» EXERCISE TASK 1
From the DirecTV upgrade thread, list each of the goals in the first numbered list of the opening post.
» EXERCISE TASK 2
Answer these questions using the DirecTV upgrade thread:
(a) Which existing device would the SWM8 replace?
(b) Which receiver has DECA built in?
(c) On what date did Ken Stomski post his reply?

# Will DirecTV force a SWiM LNB upgrade?



## grover517 (Sep 29, 2007)

I want to...

1. Upgrade my setup to WHDVR/DECA.
2. Upgrade one of my receivers to a second DVR.
3. Have my dish moved due to line of sight issues with a tree.
4. AND keep the one legacy (RCA) receiver I still have on my setup for reasons I won't go into here.

I have read numerous times that if I have DirecTV do the WHDVR equipment upgrade, they will install an LNB upgrade and they won't allow me to keep my old legacy receiver in a supported install. However, I have also read that if I have a SWM8 setup, do the install myself, and turn on WHDVR in an unsupported mode, that the RCA receiver could use one of the legacy ports on the SWM8. I understand that it won't "participate" in the DECA cloud and that is fine.

So what I am thinking is...

1. Buy a SWM8 (to replace the current Zinwell WB68)
2. Buy and place DECA's on the 3 H21's, and the HR21 I already have.
3. Keep the H24 the same way it is now (built in DECA).
4. Connect the RCA receiver to a legacy port on the SWM8.
5. install a connection kit to enable internet access via the DECA cloud.
6. Email support to enable WHDVR in unsupported mode.

Then, call DirecTV to find out what kind of price I would get on getting a receiver to DVR upgrade and dish relocation due to line of sight issues with a tree.

So the biggest unknown at this point is whether DirecTV would require me to upgrade to a LNB SWiM setup and force a legacy receiver upgrade by having the dish moved? I wouldn't expect it to trigger just because of a receiver upgrade.

Also, are there any other pieces/parts that I will need for this upgrade that aren't listed above (band pass filter, splitters, etc?).

TIA for any assistance/suggestions.

J


----------



## Ken Stomski (Nov 17, 2011)

I can tell you that a local, authorized LSP dealer would not require you to upgrade to a swm lnb with a dish relocation, then all you have to do is call directv for a receiver upgrade.

» ROWS
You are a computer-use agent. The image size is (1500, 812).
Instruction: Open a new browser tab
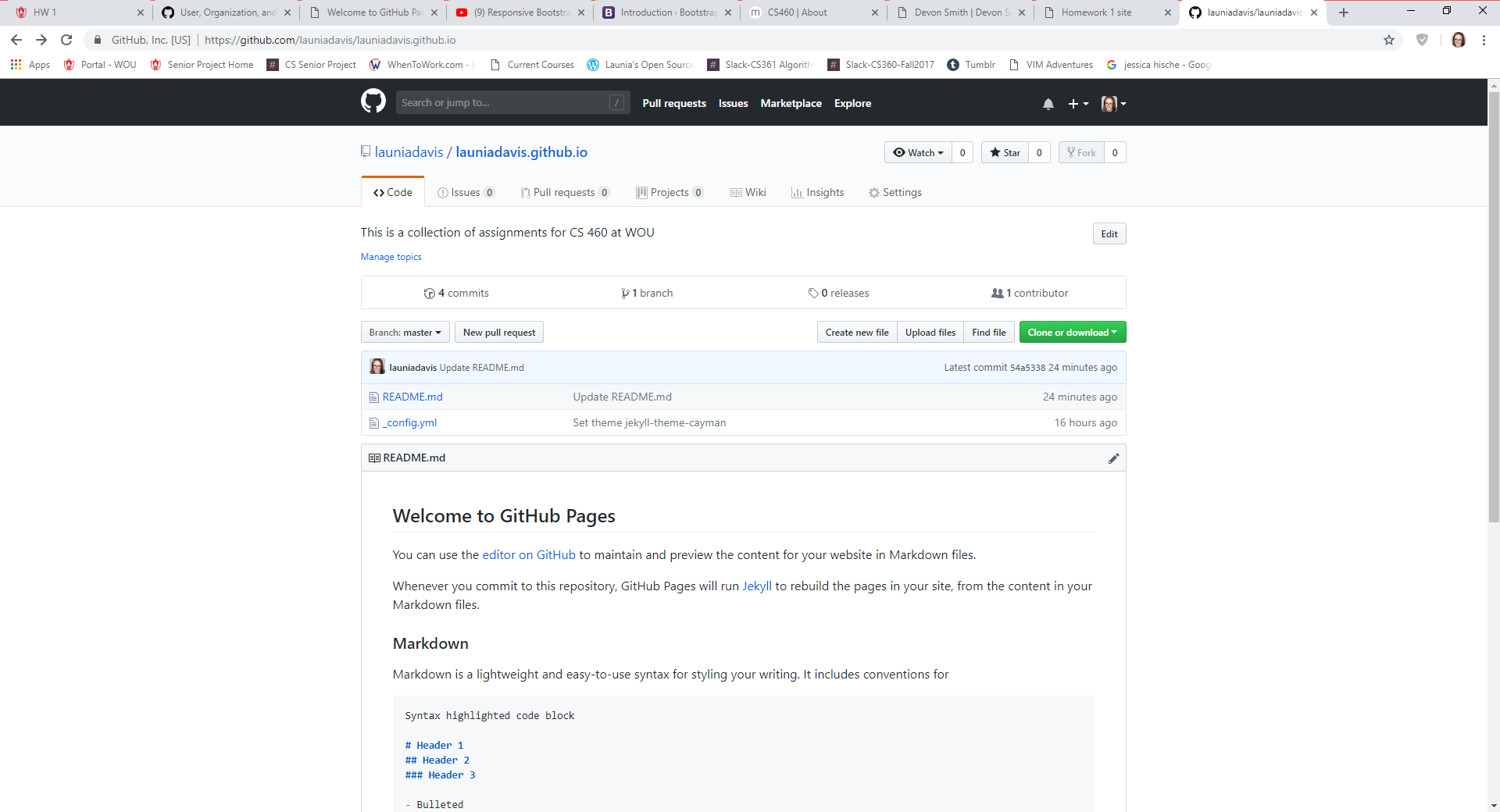tap(1343, 12)
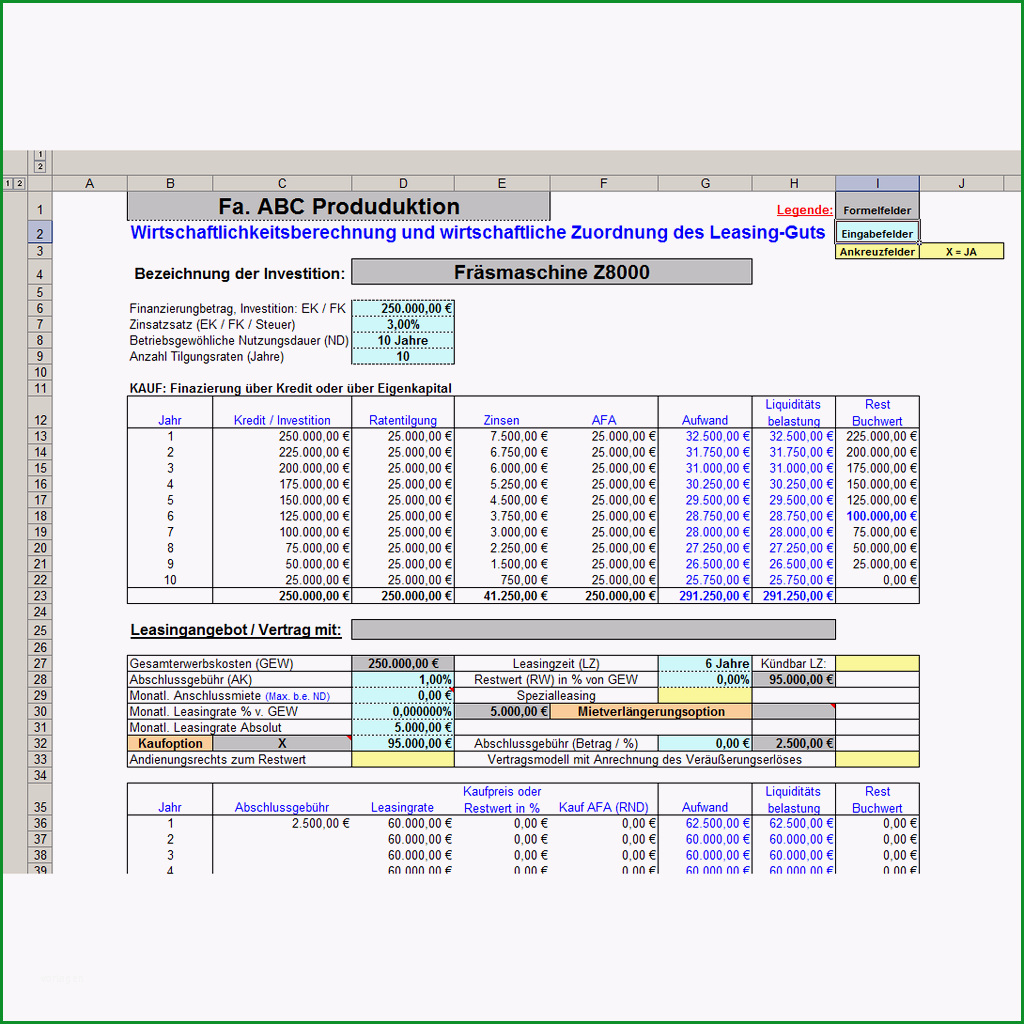
Task: Select the Fräsmaschine Z8000 title cell
Action: pyautogui.click(x=552, y=272)
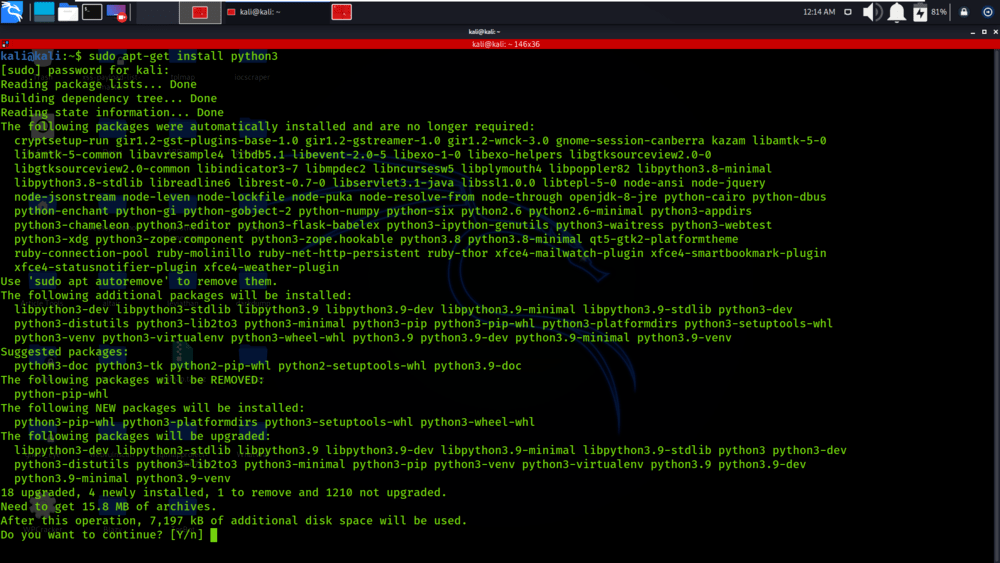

» RIGHT ANSWER 1
1. Upgrade the setup to WHDVR/DECA.
2. Upgrade one of the receivers to a second DVR.
3. Have the dish moved because of line-of-sight issues with a tree.
4. Keep the one legacy (RCA) receiver still on the setup.

» RIGHT ANSWER 2
(a) The Zinwell WB68.
(b) The H24.
(c) Nov 17, 2011.